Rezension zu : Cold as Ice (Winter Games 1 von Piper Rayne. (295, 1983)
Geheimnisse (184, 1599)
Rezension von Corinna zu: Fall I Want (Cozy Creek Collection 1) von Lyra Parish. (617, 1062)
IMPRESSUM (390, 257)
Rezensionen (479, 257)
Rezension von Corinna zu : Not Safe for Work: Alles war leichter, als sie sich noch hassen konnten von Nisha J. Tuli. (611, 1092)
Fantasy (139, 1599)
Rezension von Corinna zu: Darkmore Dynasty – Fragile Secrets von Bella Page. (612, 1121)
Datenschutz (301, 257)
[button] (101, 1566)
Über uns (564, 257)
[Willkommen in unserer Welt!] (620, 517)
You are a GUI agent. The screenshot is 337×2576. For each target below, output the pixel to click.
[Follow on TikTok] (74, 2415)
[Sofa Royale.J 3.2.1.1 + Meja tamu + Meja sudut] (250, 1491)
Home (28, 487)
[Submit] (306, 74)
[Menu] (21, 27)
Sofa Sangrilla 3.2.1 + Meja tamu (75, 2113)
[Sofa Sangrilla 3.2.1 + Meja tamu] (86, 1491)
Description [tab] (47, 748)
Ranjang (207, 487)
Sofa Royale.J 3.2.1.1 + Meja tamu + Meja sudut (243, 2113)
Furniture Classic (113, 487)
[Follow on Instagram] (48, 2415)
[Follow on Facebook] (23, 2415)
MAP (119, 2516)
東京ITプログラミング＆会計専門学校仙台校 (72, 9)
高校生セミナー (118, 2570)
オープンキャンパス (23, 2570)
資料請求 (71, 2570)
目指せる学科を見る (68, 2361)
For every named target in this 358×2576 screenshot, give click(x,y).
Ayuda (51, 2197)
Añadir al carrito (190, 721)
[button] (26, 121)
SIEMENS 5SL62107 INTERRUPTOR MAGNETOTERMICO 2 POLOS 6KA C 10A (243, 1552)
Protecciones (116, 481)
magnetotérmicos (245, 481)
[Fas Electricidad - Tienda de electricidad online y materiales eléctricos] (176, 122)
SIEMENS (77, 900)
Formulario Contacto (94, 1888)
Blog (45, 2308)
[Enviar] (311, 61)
::::::::::
### Your objective:
Please repeat the data in full so that nothing differs from the original.

### Task response:
Rezension zu : Cold as Ice (Winter Games 1 von Piper Rayne. (295, 1983)
Geheimnisse (184, 1599)
Rezension von Corinna zu: Fall I Want (Cozy Creek Collection 1) von Lyra Parish. (617, 1062)
IMPRESSUM (390, 257)
Rezensionen (479, 257)
Rezension von Corinna zu : Not Safe for Work: Alles war leichter, als sie sich noch hassen konnten von Nisha J. Tuli. (611, 1092)
Fantasy (139, 1599)
Rezension von Corinna zu: Darkmore Dynasty – Fragile Secrets von Bella Page. (612, 1121)
Datenschutz (301, 257)
[button] (101, 1566)
Über uns (564, 257)
[Willkommen in unserer Welt!] (620, 517)
You are a GUI agent. The screenshot is 337×2576. For each target below, output the pixel to click.
[Follow on TikTok] (74, 2415)
[Sofa Royale.J 3.2.1.1 + Meja tamu + Meja sudut] (250, 1491)
Home (28, 487)
[Submit] (306, 74)
[Menu] (21, 27)
Sofa Sangrilla 3.2.1 + Meja tamu (75, 2113)
[Sofa Sangrilla 3.2.1 + Meja tamu] (86, 1491)
Description [tab] (47, 748)
Ranjang (207, 487)
Sofa Royale.J 3.2.1.1 + Meja tamu + Meja sudut (243, 2113)
Furniture Classic (113, 487)
[Follow on Instagram] (48, 2415)
[Follow on Facebook] (23, 2415)
MAP (119, 2516)
東京ITプログラミング＆会計専門学校仙台校 (72, 9)
高校生セミナー (118, 2570)
オープンキャンパス (23, 2570)
資料請求 (71, 2570)
目指せる学科を見る (68, 2361)
For every named target in this 358×2576 screenshot, give click(x,y).
Ayuda (51, 2197)
Añadir al carrito (190, 721)
[button] (26, 121)
SIEMENS 5SL62107 INTERRUPTOR MAGNETOTERMICO 2 POLOS 6KA C 10A (243, 1552)
Protecciones (116, 481)
magnetotérmicos (245, 481)
[Fas Electricidad - Tienda de electricidad online y materiales eléctricos] (176, 122)
SIEMENS (77, 900)
Formulario Contacto (94, 1888)
Blog (45, 2308)
[Enviar] (311, 61)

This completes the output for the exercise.